Installing, installing, installing....

Today is a pretty typical geek day. Basically, it means sitting at the computer all day long.

Having formatted my hard drive on Friday, I re-installed Windows XP from my recovery CD. Then I installed Ubuntu 7.10, only 34 days before Ubuntu 8.04 is out (you can get the beta if you can't wait, but I don't like the word "beta", or read a review here).

Sunday was Easter, so all I did was install The Sims 2, among with the expansion packs: Open For Business, Bon Voyage and Free Time. Then played a lot.

On Monday, I continued celebrating and installed Visual Studio C# and Visual Web Developer, both express editions of course. However, I didn't even have the time to run one of them.

Today, back to the serious stuff. Right now, getting the 204 important security updates Ubuntu has got for me. Then, installing Java and Eclipse. Then, Sugar, because One Laptop Per Child has been accepted for Google Summer of Code and I'd love to do something with them. Then, Thunderbird, which I'd love to see working under both Linux and Windows, using the same mail folders of course. Then, some SVN client, then, the libraries I need for my team project, namely Tuscany SDO and Apache Maven. Then, getting to work.

Ah, an entire day at the computer. I'm feeling so good right now.

26 February 2008

Google Summer of Code 2008 is on!

Google Summer of Code 2008 is on!

Time to find a project idea and a mentor.(Time = 4 weeks)

If anyone has any ideas involving cryptography, error-correcting codes, AI, Arabic, web programming and stuff, let me know! I wanna spend the summer coding in the sunshine...

04 December 2007

Meeting with the ABW (NSA equivalent)

I just came back from a meeting with the ABW (Internal Security Agency). I'm enchated and excited as every little kid when he discovers his vocation at the early age of eight and says "I wanna be a agent!" (as well as fireman, policeman, austronaut,... I was gonna be a teacher and a writer, never an agent.). I'm seriously considering applying there. But not today.
The pros: the meeting was with people specializing in cryptology, internet security,... And what do they do? EVERYTHING! Cryptography, cryptoanalysis, testing network protocoles,... just make a wish and do it! The have access to all the newest software! And Arabic teachers! I think ths is a place where I could do exactly what I want and I would be able to change it easily as I change my mind. I'm afraid that companies can't provide so many possibilities.
The con: the giant responsability. I wouldn't exactly want to have the weight of the world on my back, and that's what this kinda work is about. I'm scared!
Scared... But that reminds me of one thing: the only good definition of "courage" I ever heard was in a Disney movie (Princess Diaries). I was: "courage is not the lack of fear, but the conviction that something else is more important than fear". Well, isn't the country's security more important than my fear?
This reminds me of another thing: the movie "Thirteen days", when the guys wish there were some great smart guys that would come and solve the issue... but there are no such guys!

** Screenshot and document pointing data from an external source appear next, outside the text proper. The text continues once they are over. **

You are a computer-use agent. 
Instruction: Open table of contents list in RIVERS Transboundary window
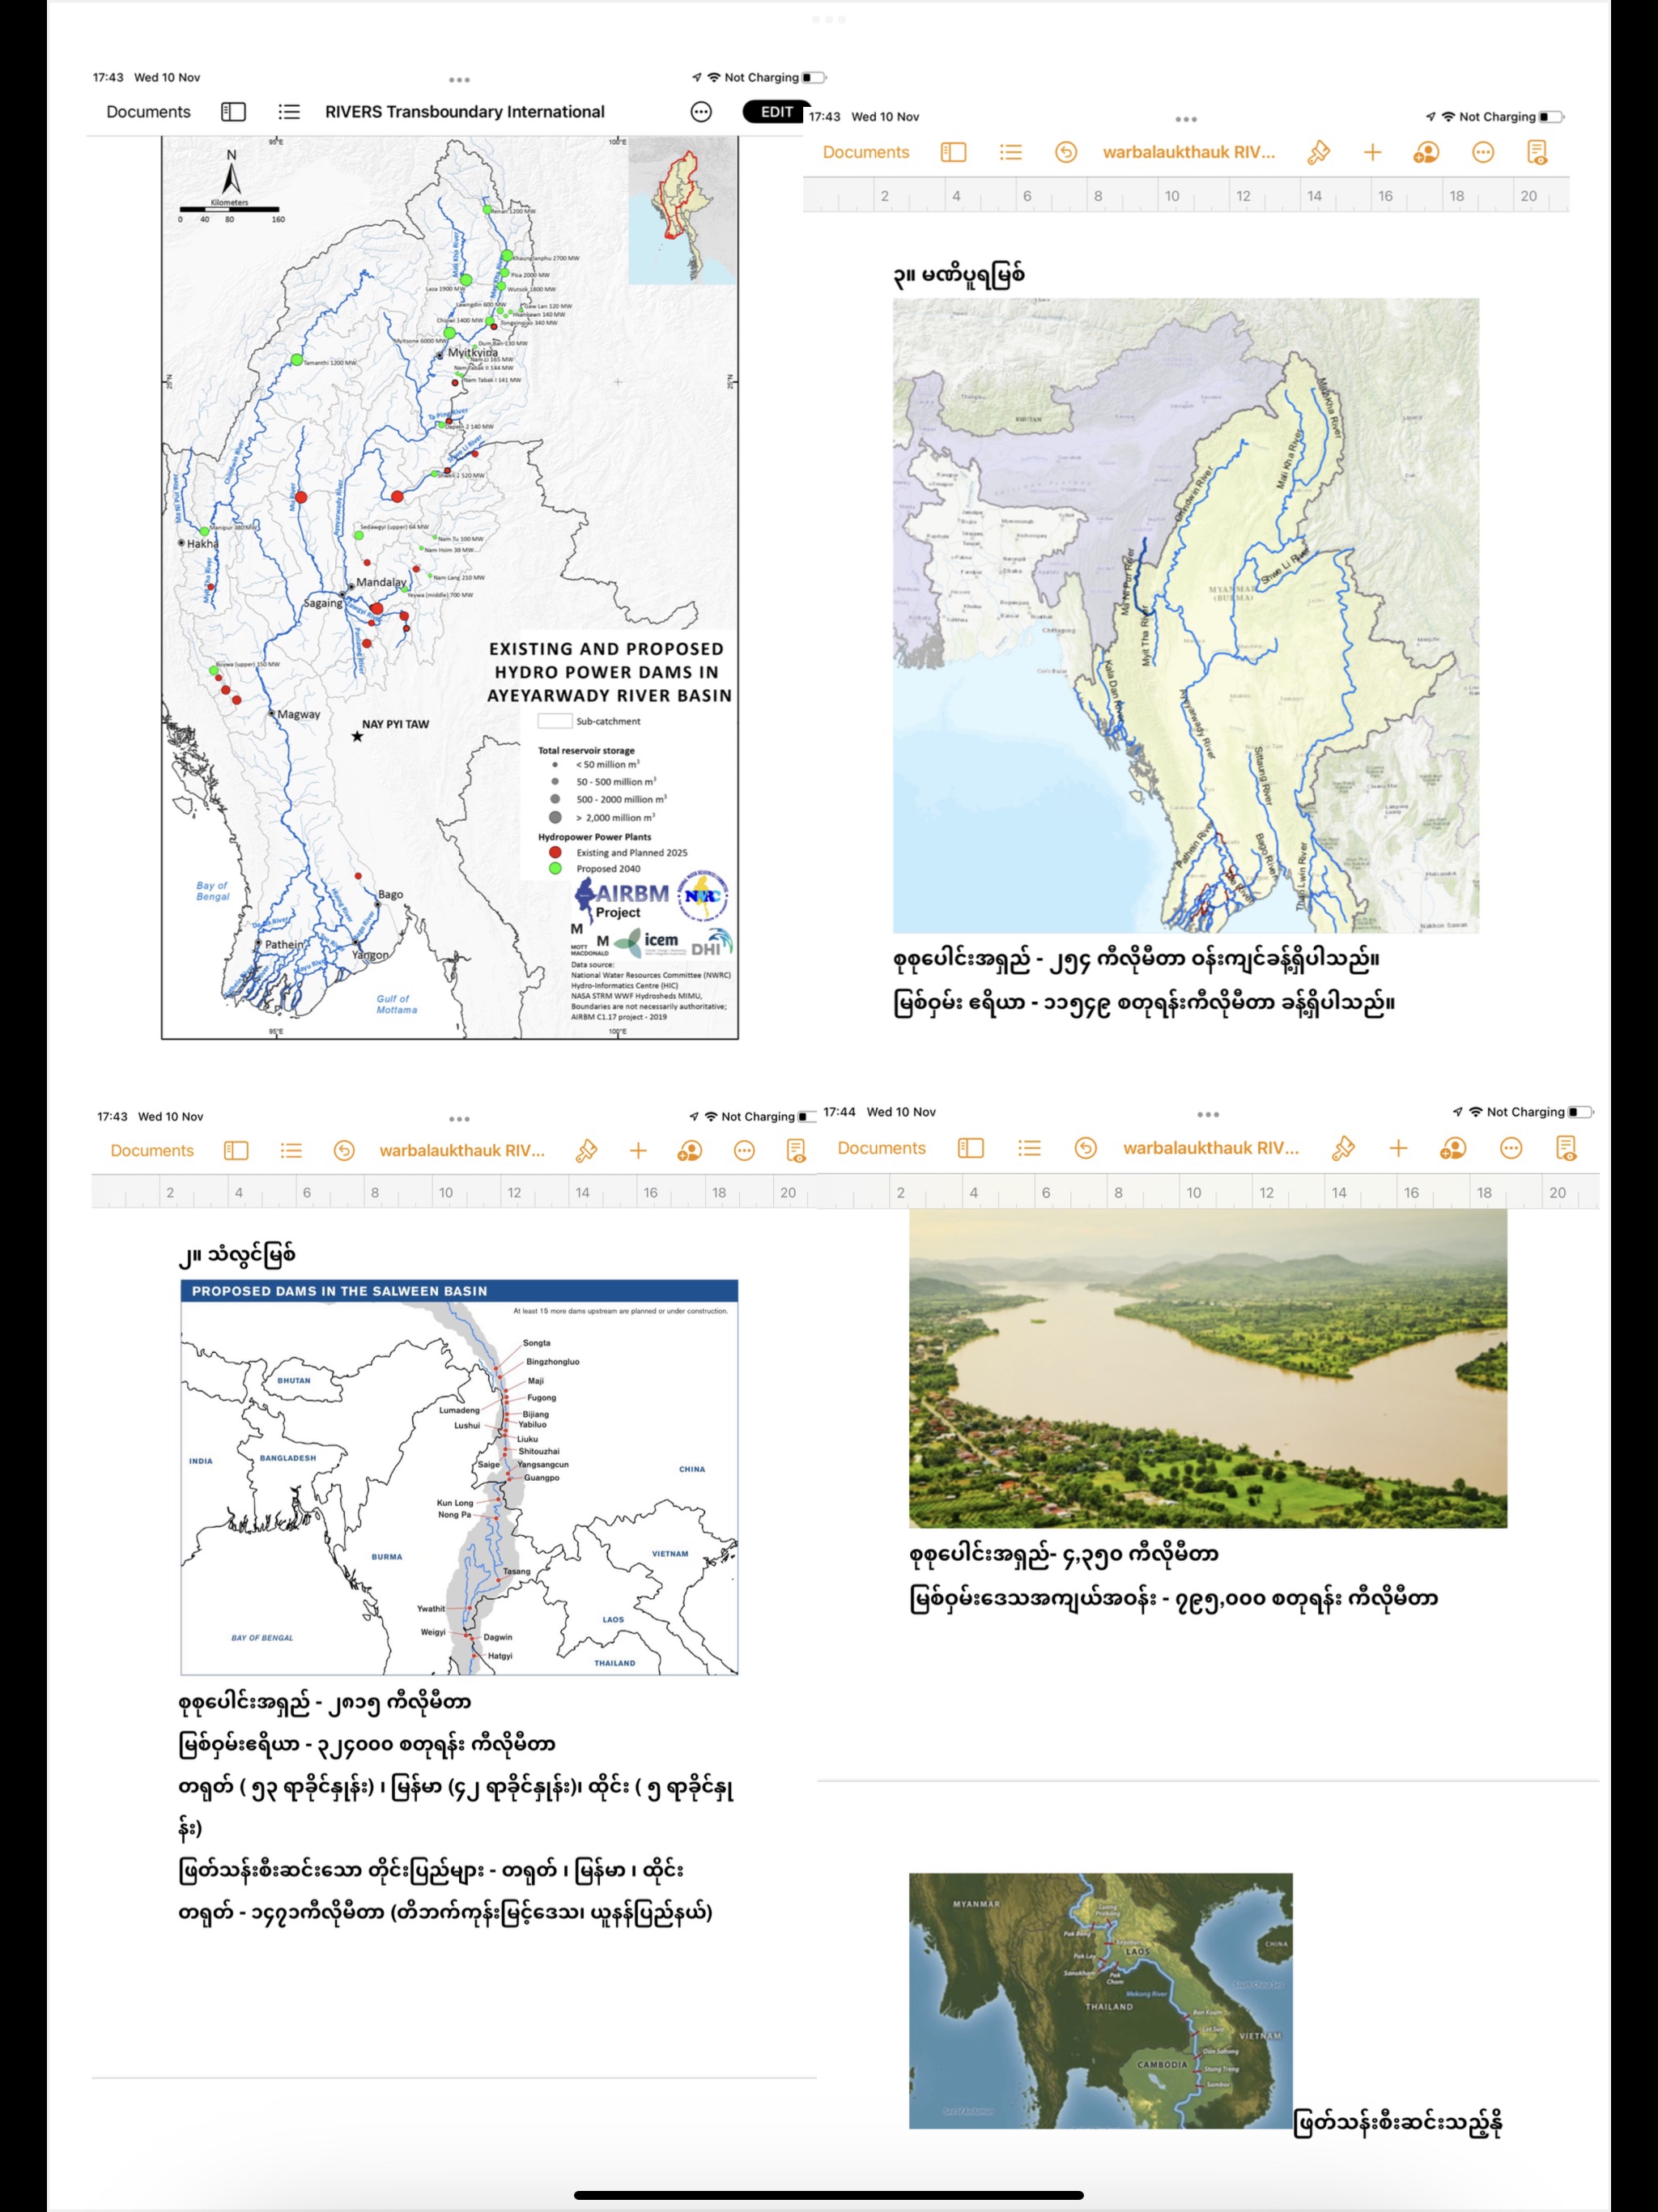(289, 112)
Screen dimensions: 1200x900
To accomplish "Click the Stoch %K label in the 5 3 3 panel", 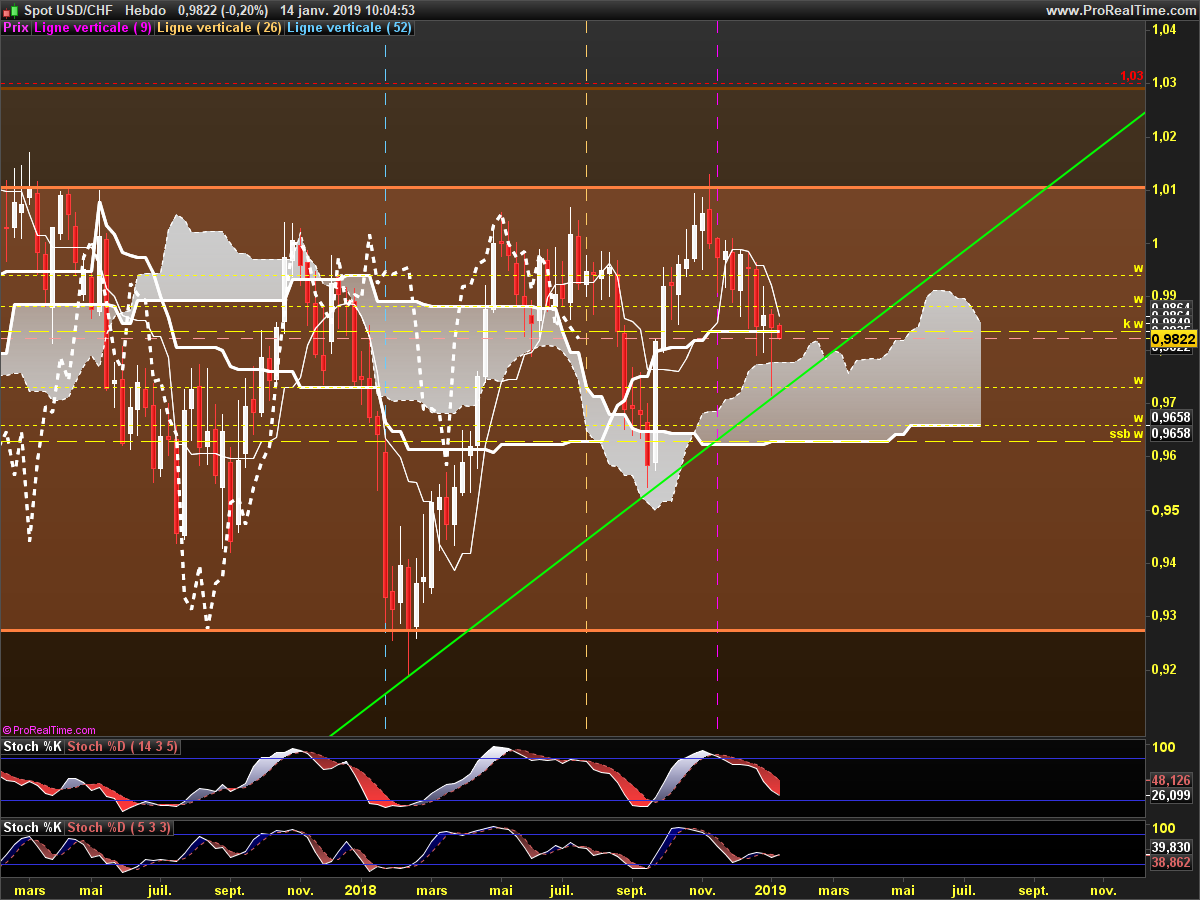I will [32, 828].
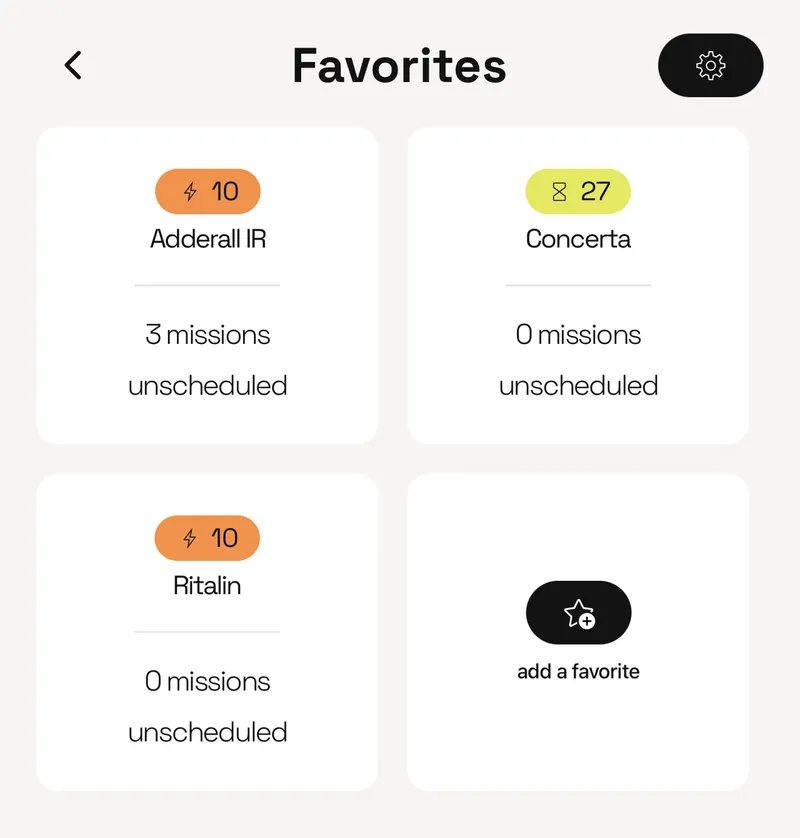Tap the yellow 27 badge on Concerta
The width and height of the screenshot is (800, 838).
pyautogui.click(x=579, y=191)
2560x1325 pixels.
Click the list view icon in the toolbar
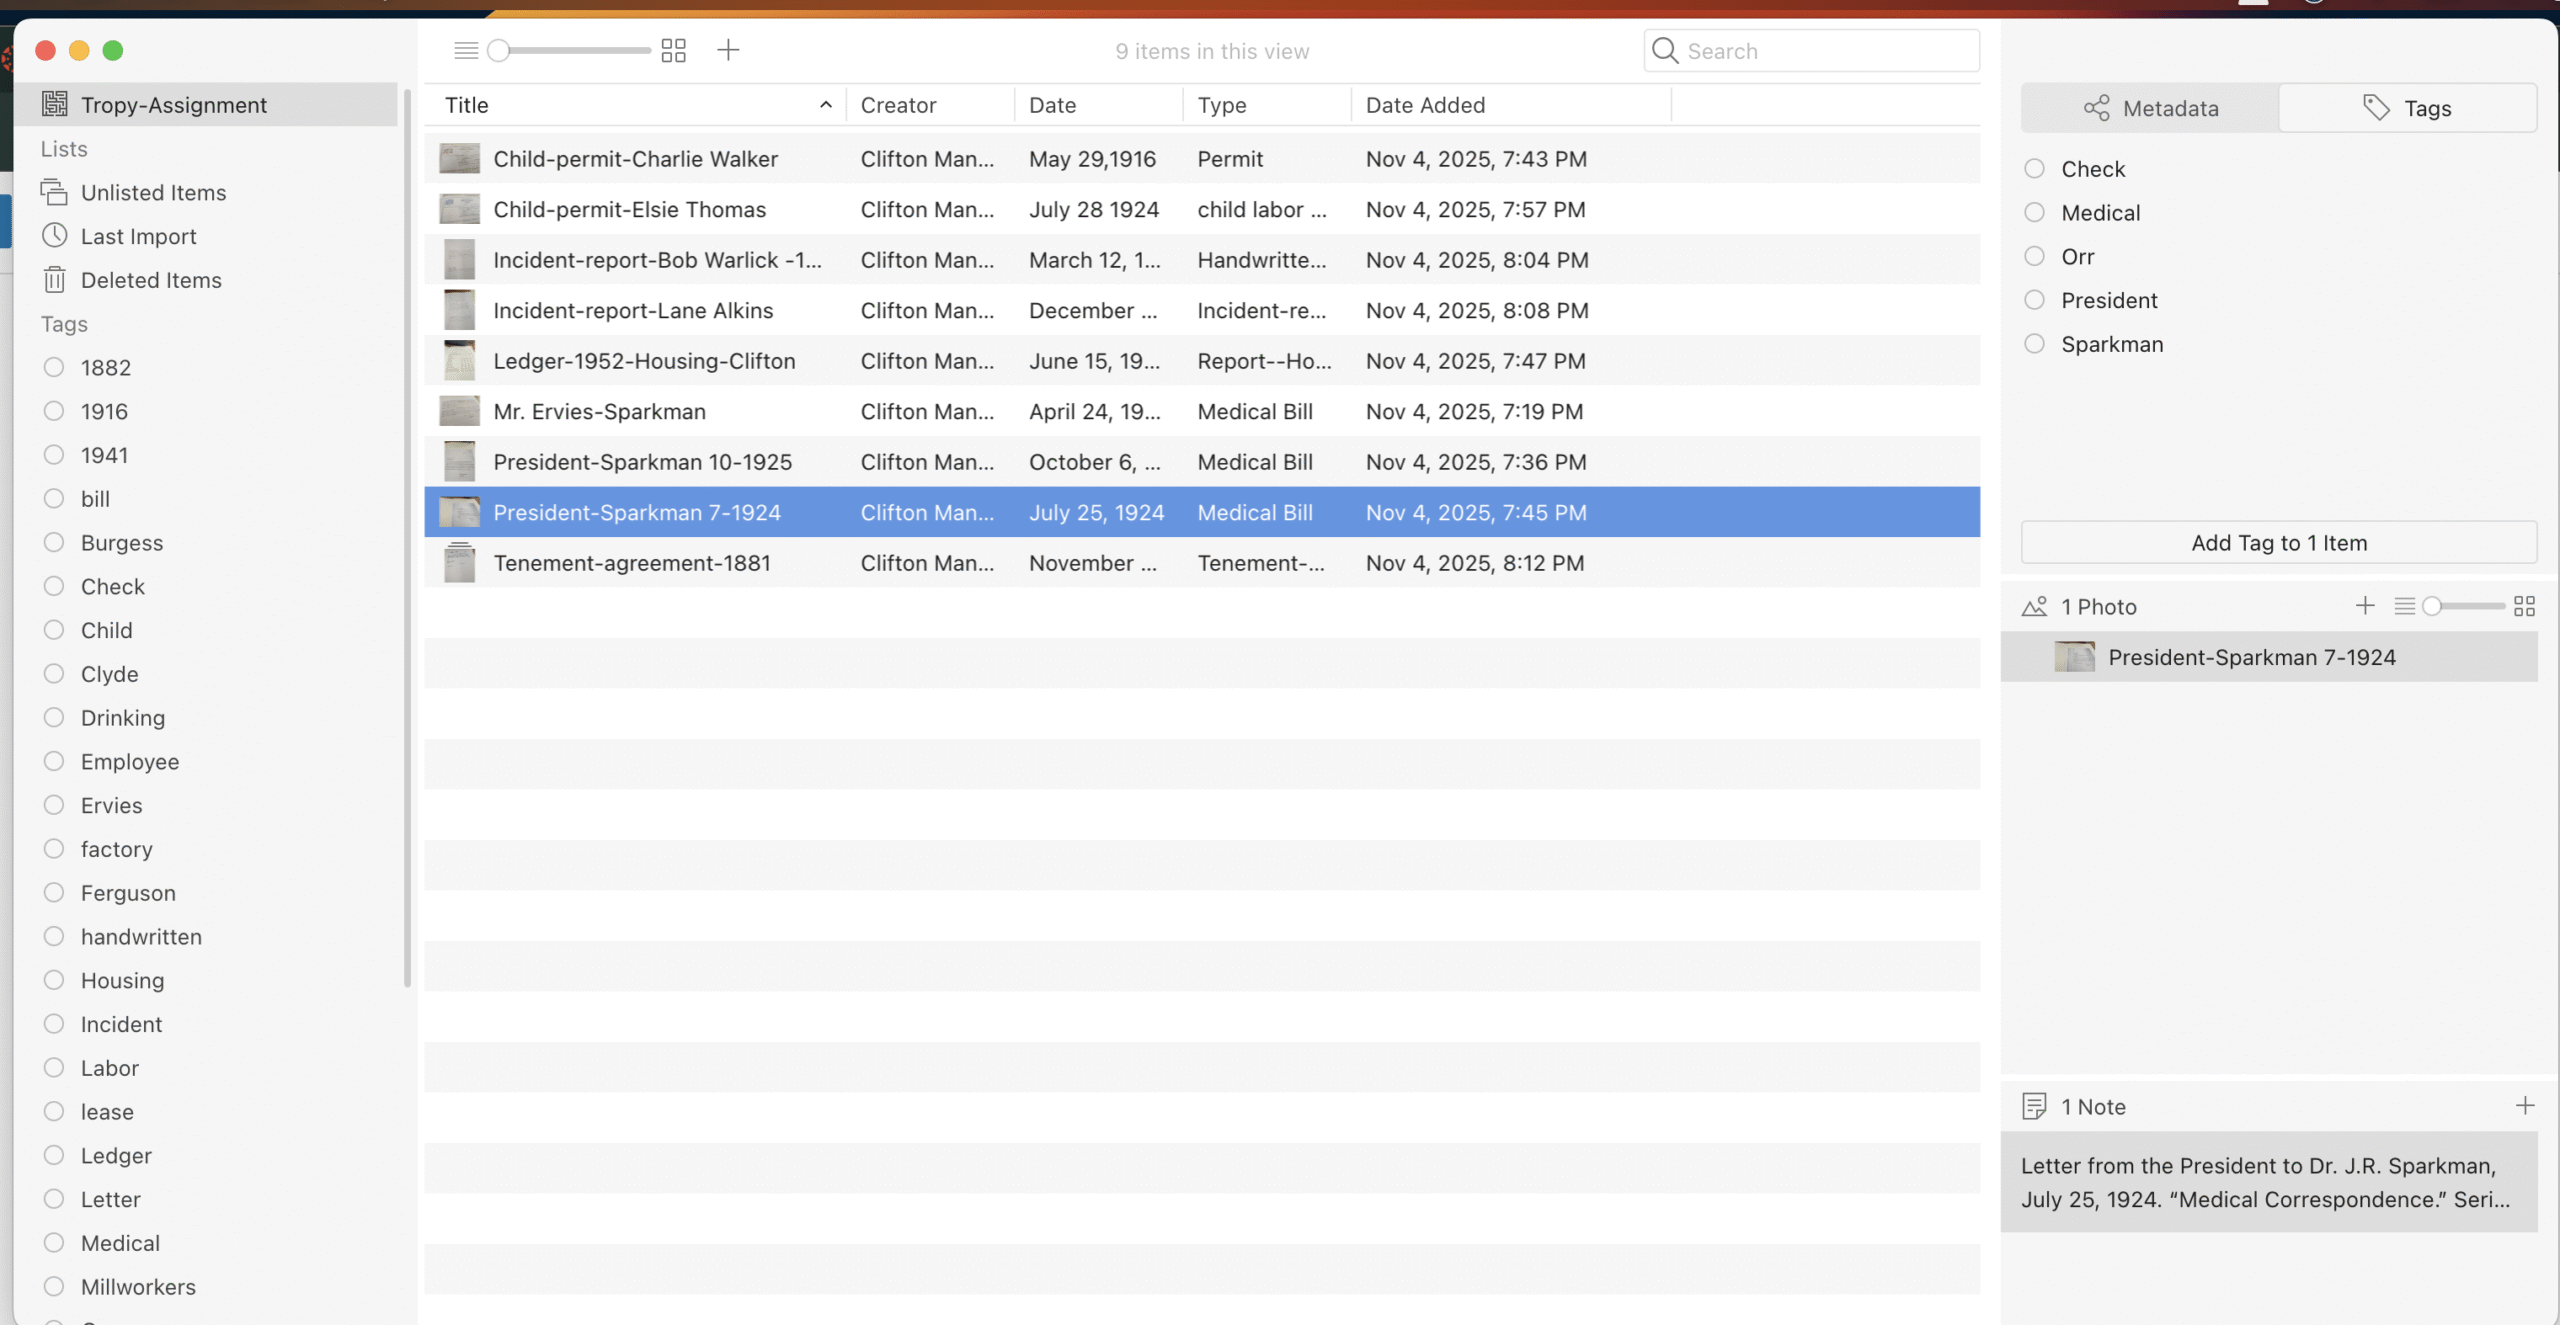coord(466,50)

Or more precisely, they are those guys! All they can do is do their best. So maybe I am one of the guys? With a solid crypto knowledge and being only able to do my best?
That's how I see working at the ABW: as a vocation. You can't do that for the money (they won't hire you). You can't do that for your own satisfaction (allthrough you get it). You can only do it for the country and doing it means assuming a huge responsability, not going "yahoo! I got a great job!".
Now a more pragmatic point of view. It's a work full time, wich means I won't be able to do it for the next 2,5 years (still in school!). So there's no point in applying now. However, it's something that I am really going to consider in two years. I need time to find that vocation in me (or its lack!) and to consider everything. Meanwhile, it's school, hopefully Google Summer of Code this summer, a part-time job next year, and we'll see the rest in its time.